Is an imperfectly-applied just war theory better than not applying just war theory at all? If so, welcome to the world of the utilitarian. If not, then according to just war theory, it is not moral to lift a finger in our defense if there is even a chance of performing, purposely or accidentally, an injustice.

There is a word for folks who believe in applying such a theory in an absolute manner: suicidal.

> ...in the United States at least, this is no longer the case.

By that standard, it needs to read not "no longer the case," but "never the case." And, incidentally, the same would be true of any other country.

> I don't know whether American Christians (on the whole) aren't educated enough to be familiar with the wisdom of previous centuries regarding warfare...

So it's not possible for American Christians to disagree with you on the merits of your case. If they disagree, it's because they're ignorant.

> ...whether they don't have the good judgment to apply it properly...

And they lack good judgment.

> ...or whether they simply don't have the courage for the demands and possible consequences that follow from serious moral standards...

Or they lack courage. In other threads, I have been accused of slandering mainstream Christian denominations for not taking theology seriously. Just want you to know, I never said anything about mainstreamers that was nearly this harsh, or unrelenting.

> but in any case the situation is lamentable.

Something certainly is.

> The fact that torture hasn't stirred more controversy in the Christian political community is particularly indicative of a serious deficiency in sound moral judgment.

It's hard to take waterboarding seriously as torture, unless someone is just dying to accuse the former president of torture and this is the only dirt we can dig up. But if you mean serious torture, I think it is morally unserious to suggest that torture could never, ever, be employed. I would have no problem running someone's index finger through a paper shredder if I knew he knew where an A-bomb was about to go off in downtown Washington, and asking him where it is, pretty-please with a cherry on top, didn't seem to make him forthcoming.
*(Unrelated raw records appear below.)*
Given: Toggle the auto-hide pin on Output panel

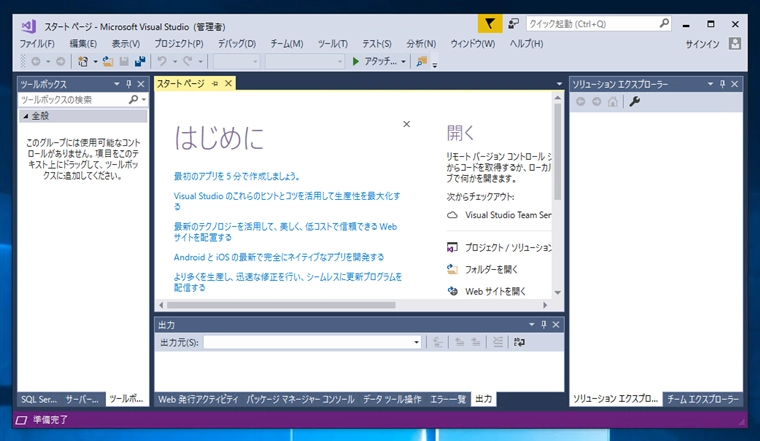Looking at the screenshot, I should point(543,325).
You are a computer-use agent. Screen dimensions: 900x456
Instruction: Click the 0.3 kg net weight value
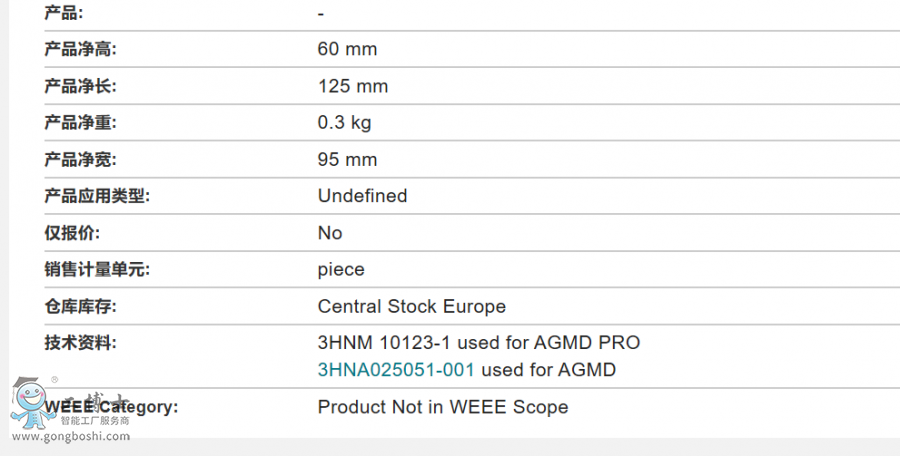pos(344,123)
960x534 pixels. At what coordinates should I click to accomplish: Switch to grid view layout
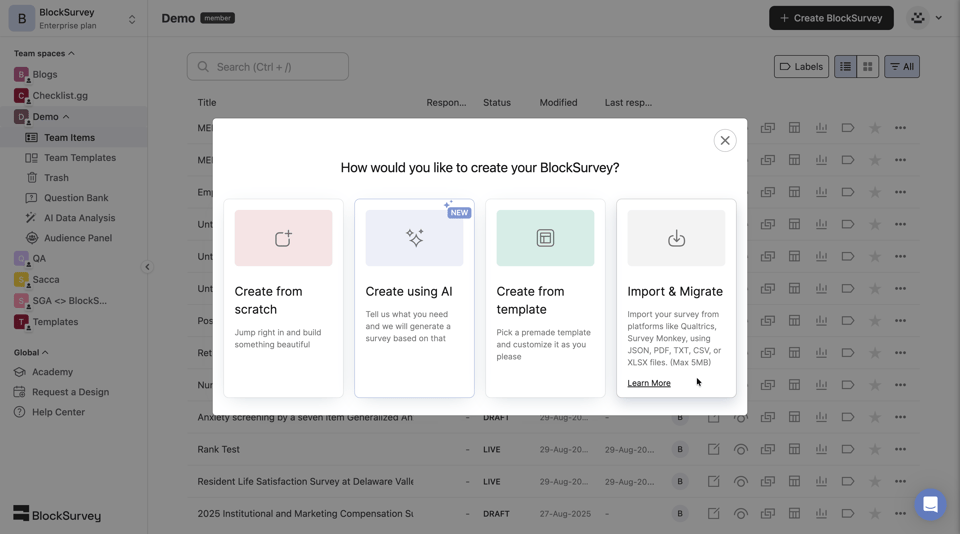point(868,67)
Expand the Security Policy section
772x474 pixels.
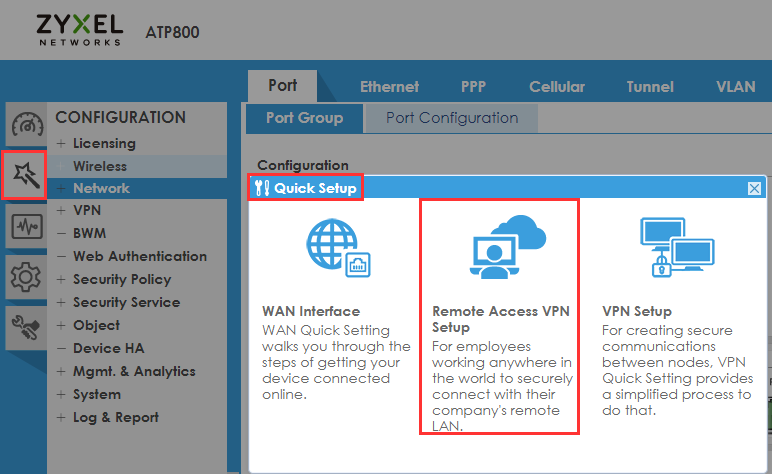point(121,279)
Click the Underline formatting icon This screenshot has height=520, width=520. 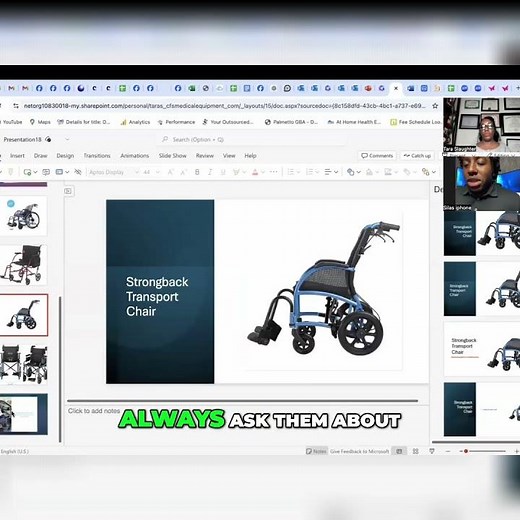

Make my day.

> Of course, I would affirm the validity of this line of reasoning as it applies to overseas abortions as well, but that seems to rile Christians more easily, so it seems less necessary to say.

Maybe it riles Christians more easily because there hasn't been an unborn child in the history of the world who has committed acts of terrorism.

But I would be interested in hearing from you whether you think the just war theory you write about would indict God himself for ordering the Hebrews, essentially, to commit genocide against the Canaanites.

Anonymous said...

Lee, your attempts to distract the thread from my point does nothing but bolster my argument. I am not going to try and weigh the relative worths of human lives and of not-yet lives. Because that is quite beside my point.

Which is that you (and, as far as can be told, Martin) have no problems with the use of your tax dollars to kill (even murder) children.

I find your moral standards to be appalling.

Lee said...

> Lee, your attempts to distract the thread from my point does nothing but bolster my argument.

You call them distractions, I call them analysis.

> I am not going to try and weigh the relative worths of human lives and of not-yet lives.

Not-yet lives? Unborn children have done nothing to deserve death, and they have lives, that much we know -- they are simply lives that cannot defend themselves and can be killed without legal consequence.

As for humans who have already been born, some of them don't deserve life. Osama bin Laden and his followers are on my short list. Killing such people should not cause anyone's moral compass to do backflips, can we agree on that much?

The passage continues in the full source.